I’ve been looking into some recent studies and commentary on AI-assisted development. It's decisive where and how we use these tools.

There is a difference in "feeling" high speed, and actually being efficient. If you ever drove an old car vs a new one - you know.

Sometimes, tasks with AI felt more engaging than they would have been otherwise. This was especially the case for repetitive ones like writing lots of similar tests or classes. Making the tasks into an interactive game, where I try to get the agent to do all the work with minimal manual intervention, was more fun than churning out very similar code over and over. But I don’t think it was faster.

[...] if I were shooting for maximum productivity on these sorts of issues, I would spend a lot of up-front time writing detailed issue descriptions, including specific implementation suggestions.

https://domenic.me/metr-ai-productivity/

Several studies say we might be falling into a "perception gap" that creates long-term technical debt and hidden costs.

Highlights (or lowlights):

19% Slowdown: A study by METR found that while devs felt 20% faster using AI, they were actually 19% slower on complex, real-world tasks. We’re essentially trading deep work for "Review Fatigue."

Mastery Gap: Anthropic research shows that AI-assisted coding can reduce logic mastery by 17%, making it much harder for us to debug the very code we "wrote" just an hour later.

"Code Churn" Liability: GitClear’s analysis of 200M+ lines of code shows a 60% decline in refactoring and a massive spike in "churn"—code that has to be deleted or fixed within two weeks.

My Takeaways:

  1. If used for complex architecture or "black box" logic AI is a liability.
  2. It is a superpower for boilerplate, regex, and unit tests.
  3. Let’s be very intentional.
  4. Using AI to solve a problem you don't fully understand yet, is offloading the cost to the next person.

Direct links for those interested in the data:

That being said ...

I use AI in particular cases but in others it is posing a slow-down.

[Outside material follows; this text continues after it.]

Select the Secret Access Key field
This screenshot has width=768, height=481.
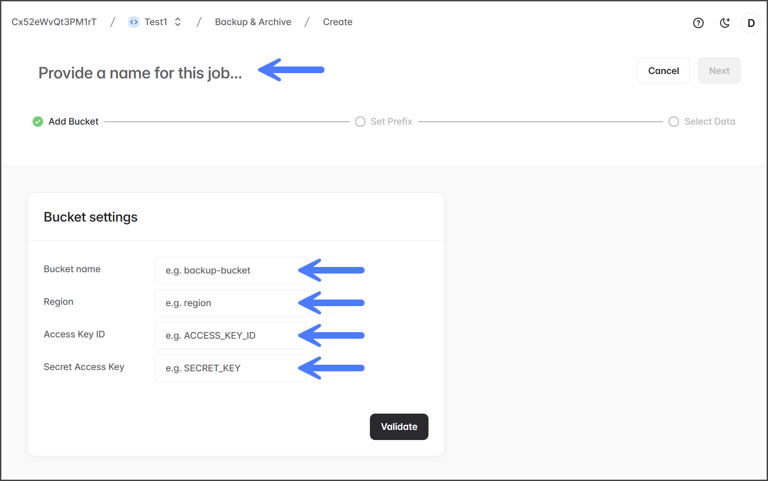click(x=231, y=368)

Here is a concrete example: You have a publicly available framework and you wrote your own wrapper which resides in another repository and is only linked as a package.

Since you wrapped the framework and grouped certain function calls to reduce boilerplate your AI agent is now completely amiss what is happening in your wrapper functions. It cannot anticipate this and it cannot read the code to understand it. Worse even it has either no or very limited capacity to understand from examples you may provide in addition.

In my experience the training from open-source code is weighing more than your provided example.

So the agent goes ahead and tries to mock functionality using stuff it knows when it could spin up an actual instance and test against it. Or it works around your wrapper all-to-gether to hide its incompetence.

So I am just not doing things like this anymore.

When I have a test function, I ask it to create more tests to ensure the behaviour in all cases is documented and well covered. But I need to provide atleast one test function for it to work.

When I have a custom framework it does not and cannot know (eg. binary package), I provide ample context and shrink the scope of work down so it does not matter.

In a way then, I am doing a lot of thinking so the AI can do the typing ;-)

Curious where we are moving to next!